Microsoft (NASDAQ: MSFT) is going through quite a sea change with the retirement of Bill Gates and the departures of veterans Jim Alchin and Jeff Raikes.

But even after concerns about his handling of the failed attempt to buy Yahoo, Steve Ballmer is still firmly in the saddle. He's the second-largest shareholder in the company behind Gates, after all.

Unlike Gates and Ballmer, any successor will likely not have originated within the software industry as early entrepreneurs give way to businesspeople.

CFO Chris Liddell came from International Paper while COO Kevin Turner joined from Wal-Mart -- two mass-market industries that require a sharp understanding of managing the supply chain, noted Stuart Williams, senior analyst with Technology Business Review.

"As Microsoft moves more into doing hardware and embedded systems, they have to know how to manage those skills, so you see people like Turner and Liddell emerging at Microsoft, as opposed to people with pure software skills," he said.

Jeff Raikes
Jeff Raikes
Source: Microsoft
Microsoft declined to comment on this story.

Bajarin agrees Ballmer won't be shown the door anytime soon, but admits he was caught off guard by Jeff Raikes's decision to leave to run the Bill & Melinda Gates Foundation.

Raikes had headed Microsoft's business division and is credited with the creation its immensely profitable Microsoft Office application suite.

"I always thought if there was a guy who could step in, Raikes would have been the one who could have done that," he said.


Over at Oracle (NASDAQ: ORCL), it's long been assumed that President Charles Phillips would take the mantle when CEO Larry Ellison retires or falls to the dangers of his adventurous extra-curricular activities.

Not necessarily, Williams said.

"Larry Ellison hasn't indicated that a successor [has been] picked or planned," he warned. "If you look at how responsibilities are delegated in the firm, I think that what you have is a CEO who is still involved in the operation and direction of the firm and there is a deep bench, but there is no clear successor."

Oracle declined to comment on this story.

Larry Ellison
Larry Ellison
Source: Oracle
King said that while Ellison is as tied to his firm as Jobs is to Apple, they are very different companies. "Oracle is not the sort of company that would hit the skids [without Ellison] the way Apple would be if Steve Jobs took a quick exit," he said.

One reason is that he likes Ellison's cast of executive vice presidents. "Oracle is another company where I think Ellison is willing to surround himself with strong personalities and smart people."

"He can't do it all," he added. "He's not without an ego but he is fairly aware of his own limitations."

Cisco Systems

As much as we can't imagine Apple without Jobs and Oracle without Ellison, it's also hard to imagine Cisco Systems (NASDAQ: CSCO) without John Chambers.
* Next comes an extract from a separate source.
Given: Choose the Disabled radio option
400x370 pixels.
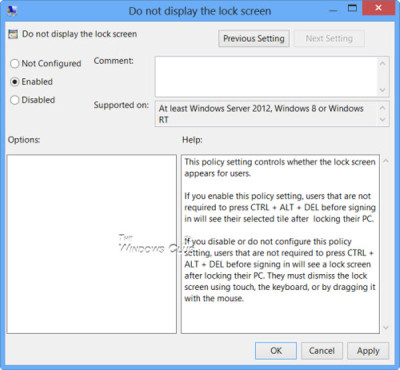Looking at the screenshot, I should [x=14, y=100].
He's probably executed without error longer than any of his counterparts. But like everyone else on this list, John Chambers is not immortal.

The company was shaken up in December when Charles Giancarlo, a 14-year veteran of the firm and its executive vice president and chief development officer, left to join an investment from. Giancarlo was long the presumed successor to Chambers.

Williams notes that Cisco has started to rotate its talent management into India and other international posts.

John Chambers
John Chambers
Source: Cisco
"They are starting to look much more internationally for their management team," he said. "That's looking ahead, seeing it will be a global business and wanting to have peers and ties to all those regions and cultures so we can grow those businesses successfully."

Eventually, he figures, Chambers will signal that he's found someone to become his heir, and will begin to rally support for them.

"Chambers is the kind of person to bring someone along and build consensus that this is the person to succeed him," Williams said. "He has that methodical approach."